Can Codex CLI work inside Cursor or another editor?
Codex CLI is a terminal tool, not an editor extension, so it runs alongside any editor in a separate terminal session. It does not integrate into Cursor's editor UI. You could run both independently — Cursor for inline editing, Codex CLI for terminal or cloud tasks.
Does Cursor support OpenAI models?
Yes. Cursor supports multiple model providers including GPT models from OpenAI, so you can use OpenAI models inside Cursor. Unlike Codex CLI, you are not limited to OpenAI — you can also use Claude, Gemini, or DeepSeek.
Is Codex CLI actually free?
The CLI binary is open source. Usage is included in ChatGPT Plus, Pro, Team, and Enterprise plan allotments. Beyond those allotments, API usage is charged at standard OpenAI API rates. Confirm current plan limits on the OpenAI site, as allotments change.

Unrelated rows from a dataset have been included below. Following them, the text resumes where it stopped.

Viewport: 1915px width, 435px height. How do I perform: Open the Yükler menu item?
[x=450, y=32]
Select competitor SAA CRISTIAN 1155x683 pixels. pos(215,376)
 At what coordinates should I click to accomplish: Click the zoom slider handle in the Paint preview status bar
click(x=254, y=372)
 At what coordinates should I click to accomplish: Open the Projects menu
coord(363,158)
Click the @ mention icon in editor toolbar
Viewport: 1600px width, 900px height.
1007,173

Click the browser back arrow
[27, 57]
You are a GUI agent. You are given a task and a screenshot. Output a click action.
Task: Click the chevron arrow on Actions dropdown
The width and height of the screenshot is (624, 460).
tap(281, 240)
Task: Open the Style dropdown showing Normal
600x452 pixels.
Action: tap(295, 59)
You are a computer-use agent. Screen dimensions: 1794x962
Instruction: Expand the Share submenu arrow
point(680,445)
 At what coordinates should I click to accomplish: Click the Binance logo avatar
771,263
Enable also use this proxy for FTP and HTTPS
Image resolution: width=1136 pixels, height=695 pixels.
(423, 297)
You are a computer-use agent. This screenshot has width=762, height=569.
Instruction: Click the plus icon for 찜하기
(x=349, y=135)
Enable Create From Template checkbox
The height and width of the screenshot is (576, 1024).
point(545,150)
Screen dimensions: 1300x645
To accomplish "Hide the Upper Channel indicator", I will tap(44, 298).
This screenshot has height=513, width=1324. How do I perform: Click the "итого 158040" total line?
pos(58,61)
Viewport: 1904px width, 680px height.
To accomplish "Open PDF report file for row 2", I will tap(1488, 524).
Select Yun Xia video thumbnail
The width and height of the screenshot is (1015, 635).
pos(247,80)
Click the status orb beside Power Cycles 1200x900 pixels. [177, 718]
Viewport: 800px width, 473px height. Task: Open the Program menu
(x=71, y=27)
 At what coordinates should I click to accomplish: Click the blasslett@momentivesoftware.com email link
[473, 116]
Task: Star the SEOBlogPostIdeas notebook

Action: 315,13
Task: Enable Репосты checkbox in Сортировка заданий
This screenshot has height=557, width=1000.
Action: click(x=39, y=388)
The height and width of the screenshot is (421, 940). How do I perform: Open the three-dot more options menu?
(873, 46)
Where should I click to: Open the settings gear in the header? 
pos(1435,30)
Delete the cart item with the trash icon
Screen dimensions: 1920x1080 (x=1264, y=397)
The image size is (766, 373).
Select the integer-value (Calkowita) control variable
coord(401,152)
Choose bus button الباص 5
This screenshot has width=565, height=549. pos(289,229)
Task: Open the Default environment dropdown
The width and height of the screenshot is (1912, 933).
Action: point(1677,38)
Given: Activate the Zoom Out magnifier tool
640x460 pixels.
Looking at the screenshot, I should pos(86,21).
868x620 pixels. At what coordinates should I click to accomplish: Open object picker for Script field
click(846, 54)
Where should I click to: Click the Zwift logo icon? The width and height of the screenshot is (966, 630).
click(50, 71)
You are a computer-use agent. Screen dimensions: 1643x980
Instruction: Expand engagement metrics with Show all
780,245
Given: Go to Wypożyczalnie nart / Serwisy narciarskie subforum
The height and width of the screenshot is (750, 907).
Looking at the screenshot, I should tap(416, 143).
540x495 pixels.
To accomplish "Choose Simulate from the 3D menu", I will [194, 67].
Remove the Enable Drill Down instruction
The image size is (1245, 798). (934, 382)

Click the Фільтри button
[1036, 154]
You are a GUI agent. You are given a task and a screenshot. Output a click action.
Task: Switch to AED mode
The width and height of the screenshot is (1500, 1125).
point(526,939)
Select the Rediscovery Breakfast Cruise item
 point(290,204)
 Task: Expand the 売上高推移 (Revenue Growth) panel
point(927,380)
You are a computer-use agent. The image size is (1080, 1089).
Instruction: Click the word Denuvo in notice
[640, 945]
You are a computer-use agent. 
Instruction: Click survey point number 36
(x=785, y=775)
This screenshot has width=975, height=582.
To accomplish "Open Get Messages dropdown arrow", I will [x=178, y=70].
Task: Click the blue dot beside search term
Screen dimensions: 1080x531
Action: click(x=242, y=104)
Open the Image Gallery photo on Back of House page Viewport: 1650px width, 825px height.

What is the Cursor pricing model and why do people complain about it?
Cursor uses a usage-credit model: Pro ($20/mo, confirm current), Pro+ ($60, confirm current), Ultra ($200, confirm current), Teams ($40/user/mo, confirm current). The credit-based billing has drawn complaints because heavy Agent use can exhaust credits quickly. Confirm current limits and credit rates on the Cursor site before committing to a plan.
Both tools support MCP — is the implementation the same?
Both support MCP, but with different scopes. Codex CLI lets you configure MCP servers in ~/.codex/config.toml (STDIO or streaming HTTP transports) and can itself act as an MCP server — making it composable in multi-agent pipelines. Cursor supports consuming MCP servers as tool sources. The use cases differ: Codex's dual role (client + server) is more relevant for automation pipelines.